In Italia, secondo l’ultima indagine Istat del 2023, il 15,4% delle donne dichiara di sentirsi frequentemente nervosa o ansiosa, contro l’8,3% degli uomini, i disturbi depressivi diagnosticati colpiscono il 7,1% delle donne rispetto al 3,2% degli uomini e l’uso di farmaci antidepressivi o ansiolitici è quasi doppio tra le donne (13,5%) rispetto agli uomini (7,2%).
Accesso ai servizi e disparità regionali Nonostante il Servizio sanitario nazionale garantisca teoricamente l’accesso universale, nella pratica persistono forti disuguaglianze. Le donne che vivono al Sud o nelle aree interne del Paese incontrano maggiori difficoltà nell’accesso a consultori, specialisti ginecologici, servizi psicologici e percorsi di PMA (procreazione medicalmente assistita). Anche le liste d’attesa per prestazioni specialistiche continuano a rappresentare un ostacolo, in particolare per le donne in condizioni socioeconomiche svantaggiate.
In alcune Regioni si è ridotta anche la rete dei consultori familiari, nati negli anni ’70 come presidio di assistenza per la salute riproduttiva, oggi spesso depotenziati o sotto organico. Come emerge da dati Agenas e del ministero della Salute
Calabria, Sicilia, Campania e Molise hanno una densità molto più bassa di consultori per numero di abitanti rispetto alla media nazionale. In queste stesse regioni si registrano tempi d’attesa più lunghi per ecografie pelviche, PAP test, visite ginecologiche e prestazioni legate alla procreazione medicalmente assistita. In molte aree del Sud, la mancanza di personale ostetrico-ginecologico nei piccoli ospedali o nei presidi territoriali porta alla mobilità sanitaria verso il Nord.
Violenza e salute: un legame sottostimato La violenza contro le donne è un grave problema di salute pubblica.

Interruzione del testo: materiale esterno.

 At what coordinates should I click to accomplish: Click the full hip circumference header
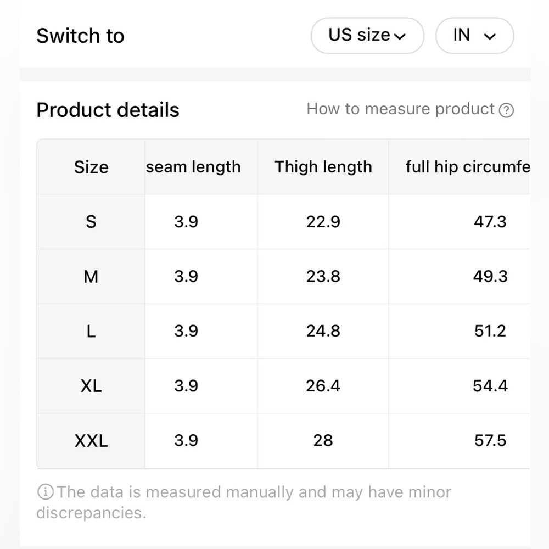(468, 167)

Le vittime di violenza domestica o sessuale riportano più frequentemente sintomi di stress post-traumatico, depressione, problemi ginecologici e malattie croniche. Tuttavia, il sistema sanitario italiano fatica ancora a intercettare in modo efficace questi segnali, soprattutto per mancanza di formazione specifica del personale medico e per l’assenza di protocolli uniformi.
Tante quindi le nuove sfide. Nonostante i progressi compiuti, rimane quindi essenziale un impegno continuo da parte delle istituzioni per superare le disuguaglianze di genere e territoriali, puntando su una medicina sempre più personalizzata, inclusiva e accessibile.